My BIOS settings are on default except PCIE settings which I describe above. Resizeable bar and Above 4G encoding is enabled.
Windows is installed on the NVMe drive and I installed Ubuntu on an 8TB drive on the SATA port.
Objective
Get Ubuntu running with the same setup as Windows
Setup
- Installed Ubuntu using minimal setup. I think I left a couple GPU’s seated in the PCIE slot and removed everything else.

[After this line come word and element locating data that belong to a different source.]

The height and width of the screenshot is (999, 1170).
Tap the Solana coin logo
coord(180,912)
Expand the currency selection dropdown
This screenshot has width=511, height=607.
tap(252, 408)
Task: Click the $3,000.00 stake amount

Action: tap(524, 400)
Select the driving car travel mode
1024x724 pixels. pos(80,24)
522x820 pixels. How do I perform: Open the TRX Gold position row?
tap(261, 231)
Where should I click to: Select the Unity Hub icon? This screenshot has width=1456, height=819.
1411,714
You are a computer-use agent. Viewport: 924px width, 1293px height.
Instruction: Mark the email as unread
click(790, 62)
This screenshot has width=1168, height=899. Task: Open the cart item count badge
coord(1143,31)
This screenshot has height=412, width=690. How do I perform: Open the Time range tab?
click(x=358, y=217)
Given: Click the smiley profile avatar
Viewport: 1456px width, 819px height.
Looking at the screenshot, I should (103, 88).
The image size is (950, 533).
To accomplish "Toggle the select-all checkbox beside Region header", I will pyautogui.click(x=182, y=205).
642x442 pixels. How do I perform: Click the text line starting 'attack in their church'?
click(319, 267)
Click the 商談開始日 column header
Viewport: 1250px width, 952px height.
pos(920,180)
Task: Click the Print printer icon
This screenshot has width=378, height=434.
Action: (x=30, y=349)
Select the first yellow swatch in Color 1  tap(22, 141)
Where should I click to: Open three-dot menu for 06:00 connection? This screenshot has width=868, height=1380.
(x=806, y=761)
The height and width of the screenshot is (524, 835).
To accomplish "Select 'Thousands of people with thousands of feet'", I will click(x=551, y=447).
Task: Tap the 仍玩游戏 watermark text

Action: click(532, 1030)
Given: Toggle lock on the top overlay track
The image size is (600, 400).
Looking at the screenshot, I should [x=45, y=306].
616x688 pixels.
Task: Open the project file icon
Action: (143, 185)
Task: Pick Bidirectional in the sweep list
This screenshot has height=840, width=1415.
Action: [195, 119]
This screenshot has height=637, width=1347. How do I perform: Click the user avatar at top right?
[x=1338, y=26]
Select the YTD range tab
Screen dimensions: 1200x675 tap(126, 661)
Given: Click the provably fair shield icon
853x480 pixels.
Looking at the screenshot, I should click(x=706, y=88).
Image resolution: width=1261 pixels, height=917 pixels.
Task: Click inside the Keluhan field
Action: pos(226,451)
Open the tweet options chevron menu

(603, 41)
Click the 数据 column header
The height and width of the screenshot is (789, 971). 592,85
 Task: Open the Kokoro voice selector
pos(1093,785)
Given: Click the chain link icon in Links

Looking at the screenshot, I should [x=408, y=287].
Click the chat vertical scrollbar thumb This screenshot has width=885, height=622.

- After installation, I purged the default Nvidia drivers and installed CUDA drivers along with the display driver that came with it. Verified it with
nvidia-smi
andnvcc --version
. - Removed quiet splash from Grub loader for verbose output.
- Shutdown, plugged everything back into the PCIE slot and booted into Ubuntu.
Error screenshots
The following is what I see once I load Ubuntu.
- There is an incessant feed from AER system
- PCIE error, legacy PCI end point error from vendor_id 0x10de (Nvidia GPU)
- APEI Generic Hardware Error Source 512 from vendor_id 0x1022 and device_id 0x1483 (AMD Starship Matisse GPP Bridge).
- Frequent instances of BadDLLP errors from AER.
Steps taken
- Tried various kernel parameters:
pci=nomsi
,pci=biosirq
,pci=noaer
,amd_iommu=off
, and various others - What is interesting is that with
pci=realloc
orpci=assign-busses
, Ubuntu boots up GPU but the bifurcated GPUS do not show up on nvidia-smi. - It has to do something with the 3rd PCIE slot. If I unplug the GPU from it, everything is fine, no errors during boot. **The way I determined this is by starting with one GPU on slot 5 and added one card at a time until it failed. **
- Tried plugging the HBA board to slot 3 and the GPU to slot 6 (BIOS settings adjusted) but same error
Current status
I can boot into Ubuntu with 6 GPU’s and the HBA card. Slot 3 is empty. Expectation is to be able to boot into either OS regardless of the PCIE configuration since it is proven to work on Windows. Any help would be greatly appreciated.